**Work required:** Your answer should be the lines from the start of the records through the line with "Given: Click the ch.1 voltage waveform panel", copied word for word.

(Input for this task)

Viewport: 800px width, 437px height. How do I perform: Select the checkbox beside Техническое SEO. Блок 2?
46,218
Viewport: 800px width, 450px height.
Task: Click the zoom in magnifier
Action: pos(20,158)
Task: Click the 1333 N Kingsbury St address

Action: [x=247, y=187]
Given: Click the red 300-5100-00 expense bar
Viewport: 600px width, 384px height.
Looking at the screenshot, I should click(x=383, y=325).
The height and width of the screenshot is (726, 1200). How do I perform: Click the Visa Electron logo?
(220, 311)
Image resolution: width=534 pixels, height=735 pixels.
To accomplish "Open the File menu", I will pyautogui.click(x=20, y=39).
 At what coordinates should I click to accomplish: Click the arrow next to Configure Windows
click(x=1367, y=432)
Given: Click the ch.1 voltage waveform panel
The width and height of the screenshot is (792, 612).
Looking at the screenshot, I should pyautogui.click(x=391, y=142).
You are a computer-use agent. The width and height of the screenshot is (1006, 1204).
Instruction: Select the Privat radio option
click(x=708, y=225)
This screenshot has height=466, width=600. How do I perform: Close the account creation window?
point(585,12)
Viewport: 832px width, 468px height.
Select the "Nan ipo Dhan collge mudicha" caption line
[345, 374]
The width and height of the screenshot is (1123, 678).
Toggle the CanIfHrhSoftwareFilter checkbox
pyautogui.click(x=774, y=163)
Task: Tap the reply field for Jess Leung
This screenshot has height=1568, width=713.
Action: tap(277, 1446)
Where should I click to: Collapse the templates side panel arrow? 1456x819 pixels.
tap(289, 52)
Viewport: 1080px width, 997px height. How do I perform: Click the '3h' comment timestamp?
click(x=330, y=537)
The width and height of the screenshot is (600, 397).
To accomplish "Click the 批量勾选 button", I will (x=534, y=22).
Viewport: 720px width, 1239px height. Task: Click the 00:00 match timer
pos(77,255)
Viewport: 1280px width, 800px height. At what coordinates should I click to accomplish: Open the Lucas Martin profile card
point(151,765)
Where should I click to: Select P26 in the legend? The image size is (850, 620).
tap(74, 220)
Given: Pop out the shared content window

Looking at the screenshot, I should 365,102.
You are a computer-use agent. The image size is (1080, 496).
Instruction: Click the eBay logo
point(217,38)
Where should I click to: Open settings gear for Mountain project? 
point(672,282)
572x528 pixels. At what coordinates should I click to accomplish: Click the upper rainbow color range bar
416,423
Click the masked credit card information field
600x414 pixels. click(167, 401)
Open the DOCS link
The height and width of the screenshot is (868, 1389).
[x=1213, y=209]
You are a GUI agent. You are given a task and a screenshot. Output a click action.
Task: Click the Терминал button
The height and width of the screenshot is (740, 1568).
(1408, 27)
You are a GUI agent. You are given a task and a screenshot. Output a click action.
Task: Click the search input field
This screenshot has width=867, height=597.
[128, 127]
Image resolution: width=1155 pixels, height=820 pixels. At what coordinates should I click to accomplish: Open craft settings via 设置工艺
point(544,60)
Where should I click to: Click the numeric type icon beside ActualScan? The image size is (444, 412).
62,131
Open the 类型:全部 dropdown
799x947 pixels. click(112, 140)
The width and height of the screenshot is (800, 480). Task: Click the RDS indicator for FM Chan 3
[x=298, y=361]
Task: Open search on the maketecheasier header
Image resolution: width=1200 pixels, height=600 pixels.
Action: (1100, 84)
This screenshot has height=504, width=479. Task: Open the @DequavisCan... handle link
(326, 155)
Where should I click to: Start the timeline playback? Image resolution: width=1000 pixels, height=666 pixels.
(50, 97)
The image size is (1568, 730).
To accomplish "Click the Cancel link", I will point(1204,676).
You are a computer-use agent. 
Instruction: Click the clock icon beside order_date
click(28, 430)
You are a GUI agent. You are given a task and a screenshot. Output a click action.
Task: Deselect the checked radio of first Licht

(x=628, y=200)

(End Input for this task)

**Answer to the exercise:**
Viewport: 800px width, 437px height. How do I perform: Select the checkbox beside Техническое SEO. Блок 2?
46,218
Viewport: 800px width, 450px height.
Task: Click the zoom in magnifier
Action: pos(20,158)
Task: Click the 1333 N Kingsbury St address

Action: [x=247, y=187]
Given: Click the red 300-5100-00 expense bar
Viewport: 600px width, 384px height.
Looking at the screenshot, I should click(x=383, y=325).
The height and width of the screenshot is (726, 1200). How do I perform: Click the Visa Electron logo?
(220, 311)
Image resolution: width=534 pixels, height=735 pixels.
To accomplish "Open the File menu", I will pyautogui.click(x=20, y=39).
 At what coordinates should I click to accomplish: Click the arrow next to Configure Windows
click(x=1367, y=432)
Given: Click the ch.1 voltage waveform panel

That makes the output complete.